* **Your instructions**:
Report each line from the listing that the string "every" appears in.

* **Records for the task**:
........

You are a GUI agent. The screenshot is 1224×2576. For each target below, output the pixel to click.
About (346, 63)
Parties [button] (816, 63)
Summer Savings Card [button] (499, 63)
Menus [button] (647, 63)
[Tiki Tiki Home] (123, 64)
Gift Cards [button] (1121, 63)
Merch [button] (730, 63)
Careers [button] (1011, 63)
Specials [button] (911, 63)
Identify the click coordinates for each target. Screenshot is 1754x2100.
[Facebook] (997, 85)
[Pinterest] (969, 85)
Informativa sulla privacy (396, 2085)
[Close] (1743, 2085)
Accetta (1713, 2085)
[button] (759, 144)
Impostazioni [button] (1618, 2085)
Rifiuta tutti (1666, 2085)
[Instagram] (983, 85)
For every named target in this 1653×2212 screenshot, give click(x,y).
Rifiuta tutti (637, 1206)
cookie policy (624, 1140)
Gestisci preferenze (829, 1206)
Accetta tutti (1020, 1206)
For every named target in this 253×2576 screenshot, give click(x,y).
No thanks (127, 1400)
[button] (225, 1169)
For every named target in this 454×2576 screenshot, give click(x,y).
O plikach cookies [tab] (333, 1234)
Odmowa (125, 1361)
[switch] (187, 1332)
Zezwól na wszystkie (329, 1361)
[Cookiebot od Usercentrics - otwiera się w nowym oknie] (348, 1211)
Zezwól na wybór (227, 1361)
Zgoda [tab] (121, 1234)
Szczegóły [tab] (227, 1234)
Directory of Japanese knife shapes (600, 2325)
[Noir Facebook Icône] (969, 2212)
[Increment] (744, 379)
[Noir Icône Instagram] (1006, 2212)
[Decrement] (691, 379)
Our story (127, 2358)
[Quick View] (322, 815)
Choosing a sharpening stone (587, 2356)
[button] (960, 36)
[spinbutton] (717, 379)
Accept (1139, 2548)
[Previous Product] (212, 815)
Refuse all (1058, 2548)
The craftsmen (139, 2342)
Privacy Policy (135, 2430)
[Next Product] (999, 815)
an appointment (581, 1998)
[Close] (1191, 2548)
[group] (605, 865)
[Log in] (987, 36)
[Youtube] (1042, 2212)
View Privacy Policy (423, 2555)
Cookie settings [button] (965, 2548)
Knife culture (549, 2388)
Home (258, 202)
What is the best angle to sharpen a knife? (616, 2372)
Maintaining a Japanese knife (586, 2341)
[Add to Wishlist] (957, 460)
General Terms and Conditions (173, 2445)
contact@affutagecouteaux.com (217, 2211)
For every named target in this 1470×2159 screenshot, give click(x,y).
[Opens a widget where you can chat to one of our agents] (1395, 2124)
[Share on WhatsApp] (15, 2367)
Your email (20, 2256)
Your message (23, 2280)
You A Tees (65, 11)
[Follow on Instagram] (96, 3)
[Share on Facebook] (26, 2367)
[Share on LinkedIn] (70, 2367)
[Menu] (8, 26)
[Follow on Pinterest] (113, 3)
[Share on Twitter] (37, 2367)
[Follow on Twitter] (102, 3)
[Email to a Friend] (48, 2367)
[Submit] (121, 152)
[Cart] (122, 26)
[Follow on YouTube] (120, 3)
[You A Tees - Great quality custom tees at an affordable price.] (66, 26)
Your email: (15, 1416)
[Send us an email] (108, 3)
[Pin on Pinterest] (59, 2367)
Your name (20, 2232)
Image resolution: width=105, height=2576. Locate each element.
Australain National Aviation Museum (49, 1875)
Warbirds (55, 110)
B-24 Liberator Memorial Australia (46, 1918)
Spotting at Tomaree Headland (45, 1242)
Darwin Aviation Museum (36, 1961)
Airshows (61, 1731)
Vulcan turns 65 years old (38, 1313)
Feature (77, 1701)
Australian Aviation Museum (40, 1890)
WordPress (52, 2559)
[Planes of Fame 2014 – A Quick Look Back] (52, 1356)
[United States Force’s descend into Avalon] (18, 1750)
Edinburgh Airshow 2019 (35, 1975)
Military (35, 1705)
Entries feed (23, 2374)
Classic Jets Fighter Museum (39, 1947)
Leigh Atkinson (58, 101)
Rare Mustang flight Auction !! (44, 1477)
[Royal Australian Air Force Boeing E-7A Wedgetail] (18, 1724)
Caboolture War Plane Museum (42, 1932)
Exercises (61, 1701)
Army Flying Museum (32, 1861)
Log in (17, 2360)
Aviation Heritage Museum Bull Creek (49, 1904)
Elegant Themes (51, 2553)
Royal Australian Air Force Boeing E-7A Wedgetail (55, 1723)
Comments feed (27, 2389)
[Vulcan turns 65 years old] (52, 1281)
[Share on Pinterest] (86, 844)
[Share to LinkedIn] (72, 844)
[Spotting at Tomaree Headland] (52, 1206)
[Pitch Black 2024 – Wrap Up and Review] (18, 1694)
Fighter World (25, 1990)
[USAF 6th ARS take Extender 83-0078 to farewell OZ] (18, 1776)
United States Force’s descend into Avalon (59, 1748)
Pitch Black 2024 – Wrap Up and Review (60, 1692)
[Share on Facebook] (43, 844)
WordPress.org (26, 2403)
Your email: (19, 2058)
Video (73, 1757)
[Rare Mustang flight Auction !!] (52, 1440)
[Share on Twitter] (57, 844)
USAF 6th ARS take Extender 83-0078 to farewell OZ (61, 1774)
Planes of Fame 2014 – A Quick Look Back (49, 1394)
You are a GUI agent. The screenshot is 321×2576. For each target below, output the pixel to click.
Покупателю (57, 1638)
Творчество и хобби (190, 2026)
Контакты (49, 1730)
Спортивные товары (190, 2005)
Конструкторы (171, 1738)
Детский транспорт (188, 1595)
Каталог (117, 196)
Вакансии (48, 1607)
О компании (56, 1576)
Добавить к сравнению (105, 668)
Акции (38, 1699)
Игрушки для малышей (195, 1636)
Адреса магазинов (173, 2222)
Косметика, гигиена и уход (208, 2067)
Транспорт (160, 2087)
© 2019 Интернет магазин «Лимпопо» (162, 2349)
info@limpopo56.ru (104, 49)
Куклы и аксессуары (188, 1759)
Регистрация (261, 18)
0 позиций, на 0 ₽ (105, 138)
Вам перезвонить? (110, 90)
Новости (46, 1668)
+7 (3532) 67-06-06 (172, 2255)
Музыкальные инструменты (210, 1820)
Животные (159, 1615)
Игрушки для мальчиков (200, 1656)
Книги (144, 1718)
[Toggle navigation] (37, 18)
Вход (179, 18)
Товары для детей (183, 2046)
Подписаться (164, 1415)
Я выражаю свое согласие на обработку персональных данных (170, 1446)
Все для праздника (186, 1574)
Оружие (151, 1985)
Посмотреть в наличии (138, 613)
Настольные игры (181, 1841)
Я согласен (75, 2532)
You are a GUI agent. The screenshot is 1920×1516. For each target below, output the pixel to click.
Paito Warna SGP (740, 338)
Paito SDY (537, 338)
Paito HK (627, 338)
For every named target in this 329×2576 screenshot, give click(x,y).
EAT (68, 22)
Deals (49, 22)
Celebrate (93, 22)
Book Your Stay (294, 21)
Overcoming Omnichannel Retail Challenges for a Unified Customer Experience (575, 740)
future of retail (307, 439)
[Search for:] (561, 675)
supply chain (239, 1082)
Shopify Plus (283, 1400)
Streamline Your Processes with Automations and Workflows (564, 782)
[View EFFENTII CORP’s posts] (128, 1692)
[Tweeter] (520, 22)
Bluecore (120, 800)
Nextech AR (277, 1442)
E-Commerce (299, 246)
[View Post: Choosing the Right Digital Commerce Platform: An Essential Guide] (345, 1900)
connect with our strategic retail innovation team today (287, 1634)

........

* **Answer for this exercise**:
For every named target in this 1653×2212 screenshot, give click(x,y).
For every named target in this 253×2576 screenshot, give click(x,y).
For every named target in this 454×2576 screenshot, give click(x,y).
For every named target in this 1470×2159 screenshot, give click(x,y).
For every named target in this 329×2576 screenshot, give click(x,y).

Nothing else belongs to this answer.